La giunta dice sì a “Via Craxi” La soddisfazione dei socialisti

SAN SALVO. Presto a San Salvo si potrà passeggiare in via Craxi. Prosegue, infatti, l’iter per l’intitolazione di una strada a un personaggio senza dubbio importante, anche se controverso, della...
SAN SALVO. Presto a San Salvo si potrà passeggiare in via Craxi. Prosegue, infatti, l’iter per l’intitolazione di una strada a un personaggio senza dubbio importante, anche se controverso, della storia d’Italia. Morto latitante ad Hammemet, in Tunisia, nel 19 gennaio del 2000, a 65 anni, Bettino Craxi è stato il primo esponente del garofano a ricoprire la carica di presidente del Consiglio. La strada individuata è via Sterparo, traversa di via Alcide De Gasperi che divide Eurospin e Acqua&Sapone nella zona 167.

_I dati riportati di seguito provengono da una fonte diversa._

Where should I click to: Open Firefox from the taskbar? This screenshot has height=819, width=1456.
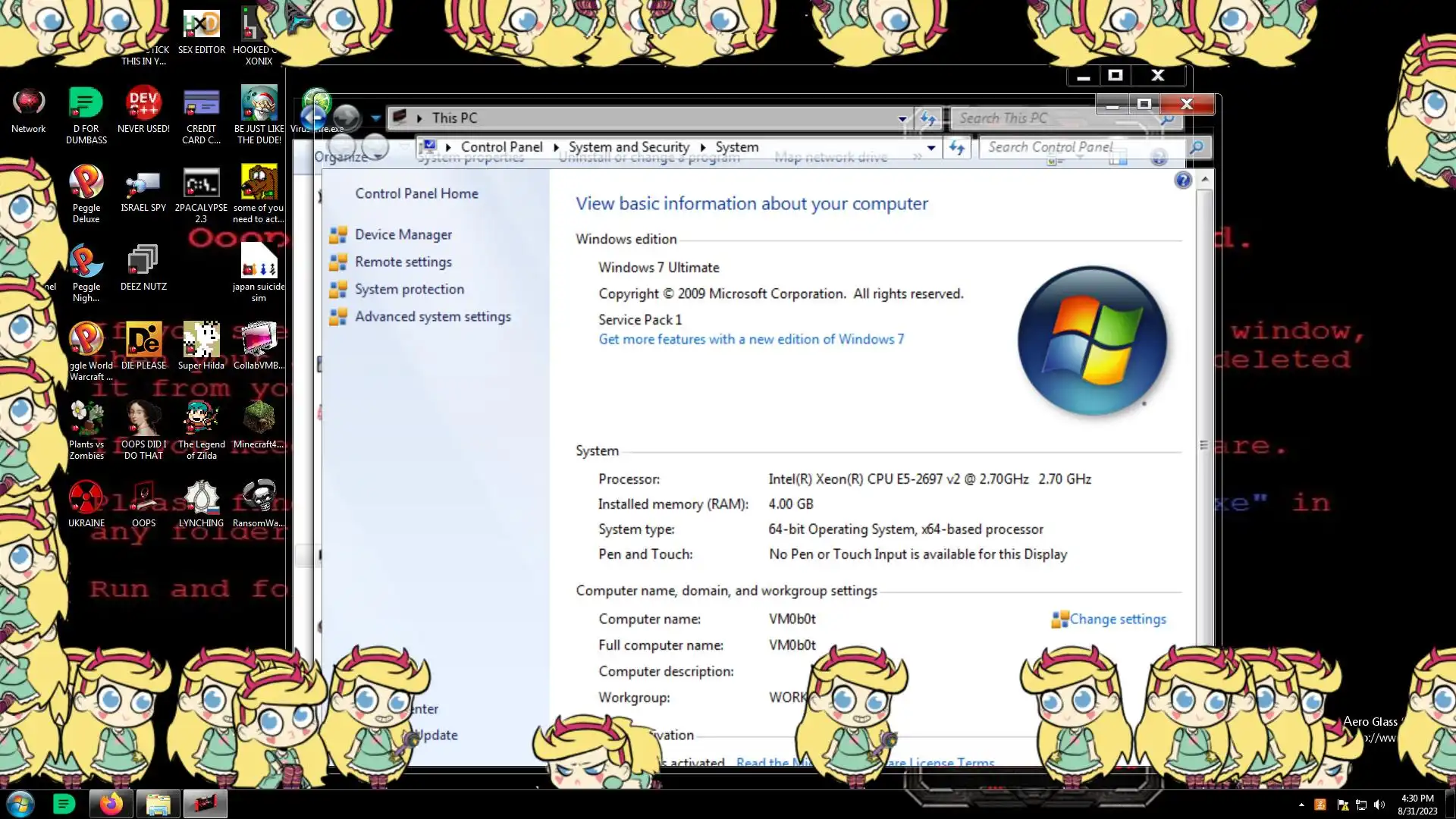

Mentre quindi a Vasto il consiglio comunale ha bocciato la mozione presentata dai consiglieri comunali della Lega, San Salvo approva, con una delibera di giunta, la volontà a voler commemorare «le battaglie di Craxi nell’affermare la necessità, da politico illuminato e accorto, in un sistema democratico e proporzionale, di affrancare il Psi dal ruolo di parente povero della sinistra italiana», si legge nel documento, «con l’affermazione del leaderismo rispetto alle correnti, che avevano caratterizzato fino ad allora il percorso di quel partito, e maturando la convinzione di autonomia dei socialisti seppur nel radicamento della sinistra».
Soddisfazione da parte dei socialisti sansalvesi. «Come coordinatore cittadino e consigliere nazionale del Psi ringrazio l’ex assessore Agostino Monteferrante, che se n’è fatto promotore e il sindaco Tiziana Magnacca per avere accolto favorevolmente la richiesta», afferma Gabriella D’Angelo, «si tratta di un riconoscimento che la città dona a un uomo che definì San Salvo “Una delle 100 città della piccola grande Italia”. Ora si aspetta l’approvazione da parte del prefetto di Chieti, Giacomo Barbato. «Nell’intitolare questa via a Craxi, a vent’anni dalla sua morte, l’amministrazione comunale vuol evidenziare il valore del suo ruolo nella storia repubblicana con l’affermazione del diritto di un governo sovrano in ambito internazionale», continua la nota.